13 – 16 May
Philosophy of the World is the name of the only studio-recorded album of The Shaggs, a three-piece band based in Fremont, New Hampshire. Formed in 1968 and made up of three sisters, Dot, Betty and Helen Wiggin, occasionally joined by their sister Rachel on bass, it was their father, Austin, driven by a premonition of his mother’s that the girls would one day be famous, who drove them to perform. None of the girls, personally, had any interest or ambition to be musicians, let alone famous ones, but that was not going to stop the seething ambition of their dad, who instilled a regime of enforced practice and calisthenics in the family basement, at the same time coercively controlling their social lives.
Theatre company In Bed With My Brother have seized the story of The Shaggs as the perfect vehicle, parable really, of patriarchy and power. They have also woven into this hour plus of mayhem the story of Valerie Solanis, author of the SCUM manifesto, published at the time The Shaggs were being corralled into being an act by their dad. That manifesto advocated for the elimination of the male sex, blaming men for all the ills of humankind. Solanis’s rage culminated with the attempted assassination of artist Andy Warhol in 1968 for appropriating a script she had given him.

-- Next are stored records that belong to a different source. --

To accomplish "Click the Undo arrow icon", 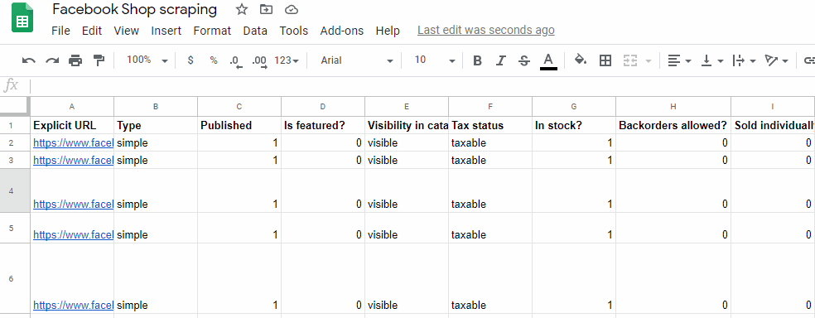I will tap(29, 60).
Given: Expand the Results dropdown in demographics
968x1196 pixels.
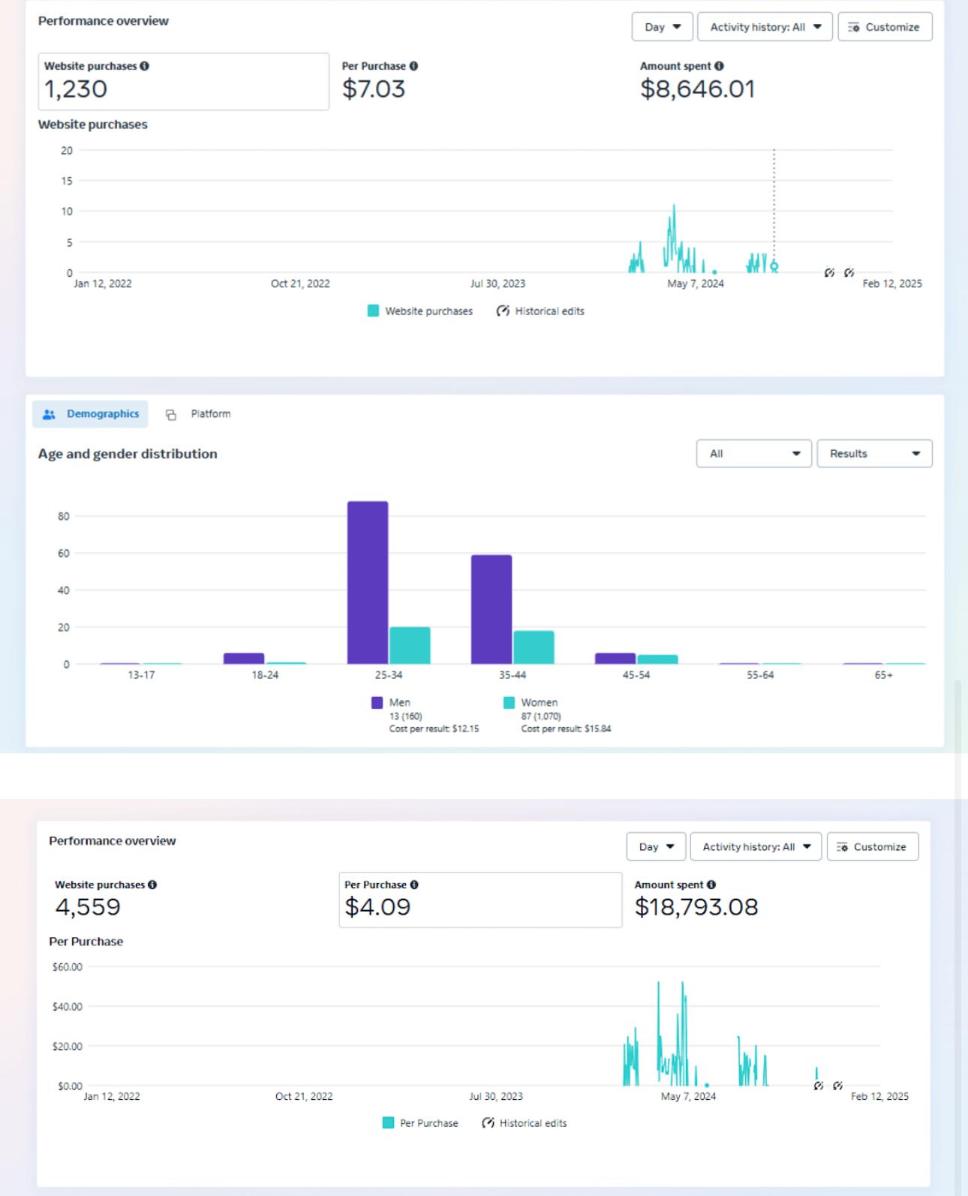Looking at the screenshot, I should tap(874, 453).
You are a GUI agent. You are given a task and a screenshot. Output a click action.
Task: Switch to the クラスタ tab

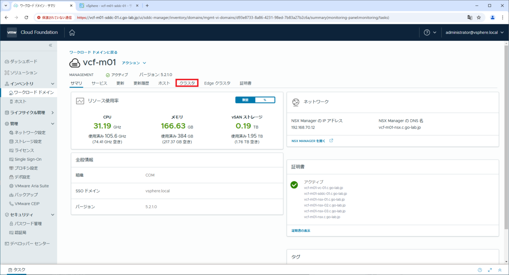[x=187, y=83]
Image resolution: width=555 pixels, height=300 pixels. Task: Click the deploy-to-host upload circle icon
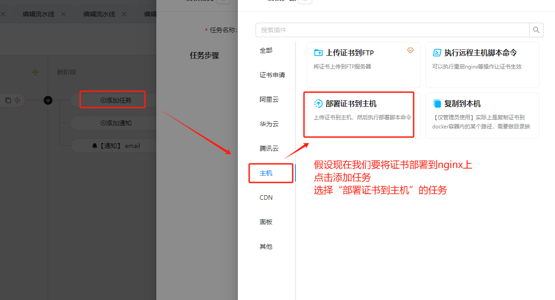(x=319, y=104)
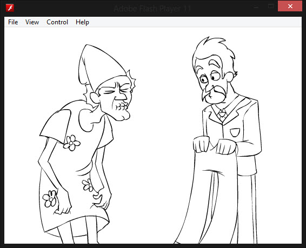Image resolution: width=306 pixels, height=248 pixels.
Task: Maximize the Flash Player window
Action: (271, 6)

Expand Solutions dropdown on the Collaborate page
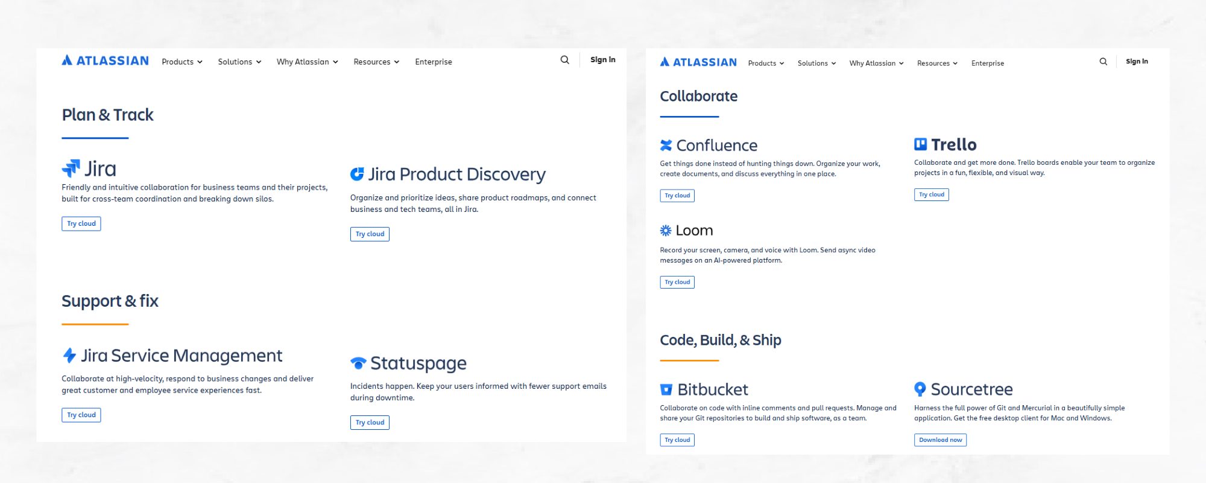tap(816, 63)
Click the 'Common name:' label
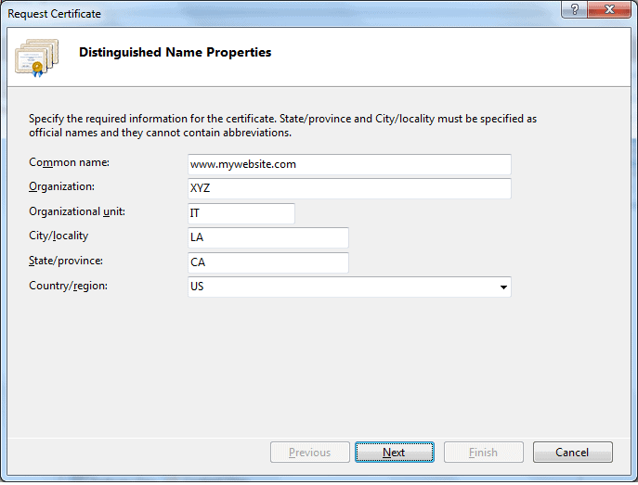638x485 pixels. (70, 163)
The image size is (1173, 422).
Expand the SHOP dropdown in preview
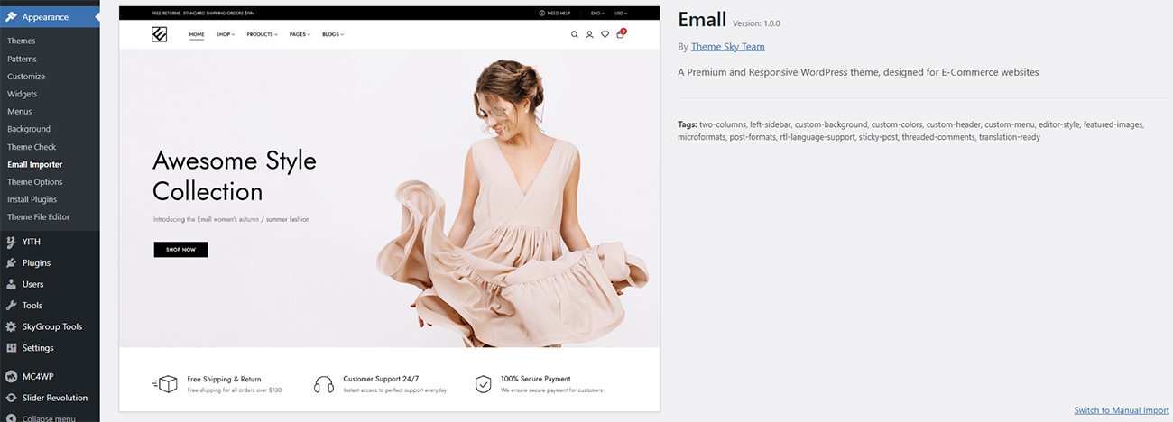(226, 34)
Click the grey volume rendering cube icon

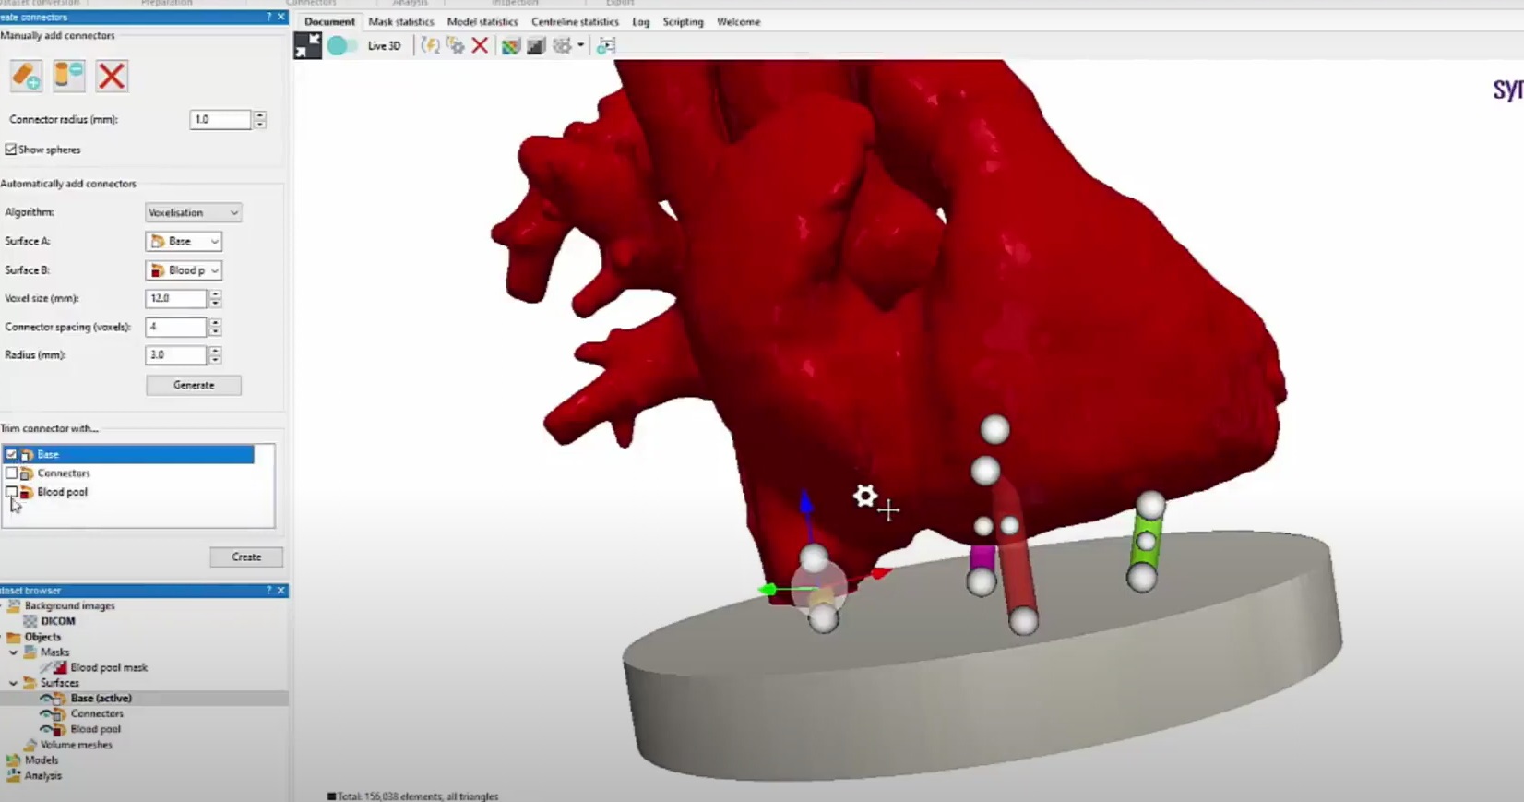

So, a cauldron of feminist rage to conjure here. In Bed with My Brother, that is writers and performers Nora Alexander, Dora Lynn and Kat Cory, take this frustration to boiling point in a performance that starts by showing the vulnerability of the Wiggin girls, their painful first public performances in which we, their audience, are encouraged to jeer at them and chuck Pepsi (Warhol connection) cans in their direction. The acting space starts to resemble a recycling tip, with cans being crunched as the actors manoeuvre the cluttered space. Hired hand Neil Haigh performs the roles of the dad, Austin Wiggin, and the band’s stage manager, meting out much male-entitled supremacy, but later taking some mighty beatings in return from this empowered trio.
As Alexander, Lynn and Cory mime to the Shaggs’ shy voicings and two out-of-tune guitars with a drum beat on its own trajectory, we are left in no doubt that these are people way out of their comfort zone with little aptitude for what they are being asked to do. Then, boom, it’s another calisthenics session back in the basement. Their dad keeps ramping up the regime, till the free-floating moment where Dot, Betty and Helen realise they don’t have to ‘do this’ anymore when, suddenly, he is no longer there. But the ghost of Austin will repeatedly rise and many more emotional battles will have to be won. Or is this a toxic dad legacy that will never lose its potency?
Alexander, Lynn and Cory throw everything at this, ending up bare chested, thrashing a drum set while scrawling chalked elements of the play on a rear blackboard. Their piece crosses over, fearlessly, into art installation, pure punk ‘fuck-offness’ and the audience love it.
Before the show starts, the room is filled with the wall blistering sounds of Territorial Pissings by Kurt Cobain of Nirvana. Cobain was a great fan of The Shaggs, and was known for his observations about the mistreatment of women. If you google The Shaggs lyrics, you’ll come across heart-breaking lines such as “We do our best, we try to please, but we’re like the rest, we are never at ease…” Maybe that says it all. In Bed With My Brother’s sensational homage is a reset worth experiencing.